"Mommy can I have some bread?" her stomach growled at the thought of food. With a heavy heart she turned to her seven year old boy and replied, "I'm sorry sweetie, we ate the last of it yesterday morning." The young boy weak from lack of food sulked to the corner grabbed his empty abdomen and lay down. The mother, only twenty-six, struggled to maintain her heath. As she watched her son's chest rise and fall she was forced to look away. "He looks so much like his father," she thought, "if only he were here." The placed they called home was a small room they rented. Dust lined the floor and cob webs occupied the ceilings, a cold winter's wind leaked through the crack in the walls. Daring herself to look at her son, he was shivering, he was sleeping. Gently she placed her sleeping child on their tattered mattress and curled herself around him. The one quilt they had, contained holes and tears. The mother stroked her son's pale face, "When will we eat again?" she said in a barely audible voice. Imagine this same scenario and worse, poverty was not a joke. It controlled people's actions, thoughts, their minds. The poor would go to great lengths for a morsel of bread. But poverty can change a person as well, for the better or for worse. In Victor Hugo's novel Les Misrables, Jean Valjean's experiences with poverty lead to his self revolution.

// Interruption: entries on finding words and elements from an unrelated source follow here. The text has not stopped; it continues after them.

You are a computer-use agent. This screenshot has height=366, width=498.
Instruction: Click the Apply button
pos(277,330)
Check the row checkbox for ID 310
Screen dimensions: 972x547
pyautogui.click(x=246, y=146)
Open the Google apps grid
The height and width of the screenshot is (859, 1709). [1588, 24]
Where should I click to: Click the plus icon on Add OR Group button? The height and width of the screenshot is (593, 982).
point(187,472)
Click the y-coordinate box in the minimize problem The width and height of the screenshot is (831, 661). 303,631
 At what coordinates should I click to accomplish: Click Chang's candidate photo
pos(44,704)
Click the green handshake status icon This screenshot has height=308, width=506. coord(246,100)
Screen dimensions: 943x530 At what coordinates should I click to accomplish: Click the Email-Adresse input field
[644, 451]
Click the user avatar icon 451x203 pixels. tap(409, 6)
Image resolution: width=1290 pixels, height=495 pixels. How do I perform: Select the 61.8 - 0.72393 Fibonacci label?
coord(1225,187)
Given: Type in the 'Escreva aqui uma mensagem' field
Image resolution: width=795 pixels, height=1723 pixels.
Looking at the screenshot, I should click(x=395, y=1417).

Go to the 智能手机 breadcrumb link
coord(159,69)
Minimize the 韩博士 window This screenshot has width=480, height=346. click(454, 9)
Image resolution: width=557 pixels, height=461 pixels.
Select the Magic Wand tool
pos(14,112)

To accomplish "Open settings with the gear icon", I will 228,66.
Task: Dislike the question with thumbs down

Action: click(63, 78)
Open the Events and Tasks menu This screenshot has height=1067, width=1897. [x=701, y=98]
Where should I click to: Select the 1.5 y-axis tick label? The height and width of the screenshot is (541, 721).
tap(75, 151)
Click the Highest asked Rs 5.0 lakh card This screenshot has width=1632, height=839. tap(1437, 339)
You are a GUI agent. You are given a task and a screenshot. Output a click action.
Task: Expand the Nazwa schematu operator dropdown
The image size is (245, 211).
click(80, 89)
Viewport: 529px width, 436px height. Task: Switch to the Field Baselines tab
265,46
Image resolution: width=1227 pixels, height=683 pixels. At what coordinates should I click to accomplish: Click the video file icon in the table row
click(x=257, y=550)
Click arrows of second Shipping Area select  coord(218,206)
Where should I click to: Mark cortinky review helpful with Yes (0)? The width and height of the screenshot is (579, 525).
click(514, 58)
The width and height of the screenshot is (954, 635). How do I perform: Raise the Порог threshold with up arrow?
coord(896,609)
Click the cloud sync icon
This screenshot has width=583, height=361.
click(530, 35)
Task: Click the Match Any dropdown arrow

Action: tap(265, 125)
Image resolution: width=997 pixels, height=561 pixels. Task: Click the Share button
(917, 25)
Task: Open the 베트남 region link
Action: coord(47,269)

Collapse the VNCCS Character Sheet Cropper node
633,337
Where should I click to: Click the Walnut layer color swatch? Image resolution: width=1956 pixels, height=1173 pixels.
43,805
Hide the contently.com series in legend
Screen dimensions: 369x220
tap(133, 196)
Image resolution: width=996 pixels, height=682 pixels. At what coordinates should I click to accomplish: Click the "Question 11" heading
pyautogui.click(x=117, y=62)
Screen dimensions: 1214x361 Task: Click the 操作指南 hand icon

Poverty controlled the lives of many people in Europe during the 17th and 18th century. In fact, about 85% of the people living in this country were peasants and surfs. (Guerrero) Some peasants could afford land, but most of them were too poor to purchase or rent it. (Guerrero) For Jean Valjean, one of the main characters in Victor Hugo's novel, poverty caused the death of his parents. (Hugo 82) No matter how old you are losing your parents is hard to handle. Jean Valjean was now poor and parent-less it's hard to not feel bad for him.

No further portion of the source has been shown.